A retrospective review of more than 1,000 patients who suffered an open ankle fracture revealed which factors made a person more likely to suffer a surgical site infection.
For the study, researchers reviewed the medical records of 1,003 skeltally mature patients who underwent surgery for an open ankle fracture. They defined an infection as a combination of superficial or deep purulence (pus discharge) and wound dehiscene (sutures rupture). After examining the data, researchers uncovered:
- The incidence of site purulence was 12 percent, and that climbed to 17 percent when accounting for wound dehiscence.
- Being male, having diabetes, taking immunosuppressant medications and smoking all increased a person’s likelihood of developing a surgical site infection.
“Male gender, diabetes, immunosuppressant medications and smoking were associated with growth purulence,” said Margaret Cooke, MD, who presented the findings at the Orthopaedic Trauma Association Annual Meeting. “These same factors, along with Gustilo grade, were associated with any infection.”
Additionally, researchers discovered that certain tested factors did not increase a person’s likelihood of developing an infection after open ankle fracture surgery. Body-mass index, dislocation, Orthopedic Trauma Association classification and antibiotics did not increase infection risk.
Not all factors that increase a person’s risk of surgical site infection are controllable, but researchers say surgeons also play a role in eliminating surgical infection risk. Acts during surgery like having a longer debridement time, a longer time to wound closure or not having a primary site closure also slightly increased infection risk.

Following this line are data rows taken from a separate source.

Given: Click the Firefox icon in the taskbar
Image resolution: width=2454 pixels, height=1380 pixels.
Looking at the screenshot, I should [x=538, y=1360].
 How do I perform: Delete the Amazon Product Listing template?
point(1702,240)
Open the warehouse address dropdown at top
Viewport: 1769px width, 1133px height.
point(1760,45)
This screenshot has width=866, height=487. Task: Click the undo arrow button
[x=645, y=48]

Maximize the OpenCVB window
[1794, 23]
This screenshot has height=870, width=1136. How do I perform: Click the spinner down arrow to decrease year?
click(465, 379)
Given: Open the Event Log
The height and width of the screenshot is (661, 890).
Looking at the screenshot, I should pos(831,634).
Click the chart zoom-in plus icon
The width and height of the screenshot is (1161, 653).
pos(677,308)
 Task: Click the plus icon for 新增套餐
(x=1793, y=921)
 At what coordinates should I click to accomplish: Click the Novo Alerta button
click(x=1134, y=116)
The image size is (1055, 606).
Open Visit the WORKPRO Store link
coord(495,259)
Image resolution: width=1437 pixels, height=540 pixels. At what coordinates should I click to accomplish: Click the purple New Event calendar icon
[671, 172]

“While various patient factors predispose patients to infection, there are some surgeon factors that we may have control over. In particular, time to closure had a clear effect on infection. Finally, infection in this population led to other complications of malunion, nonunion and loss of reduction,” said Cooke.
Dr. Silverman comments
As surgeons, we have an onus to do everything we can to help reduce surgical site infections. Hopefully the patient is living a healthy lifestyle to reduce their likelihood of diabetes and they aren’t a smoker or on immunosuppressants, and although we can’t do anything about their gender, once they are on the operating table, it’s the surgeon’s job to reduce the likelihood of infection.
Knowing what increases the risk of an infection from a surgical standpoint will go a long way in helping reduce infections. I commend these researchers for their work, and hope we see some follow up studies in the future.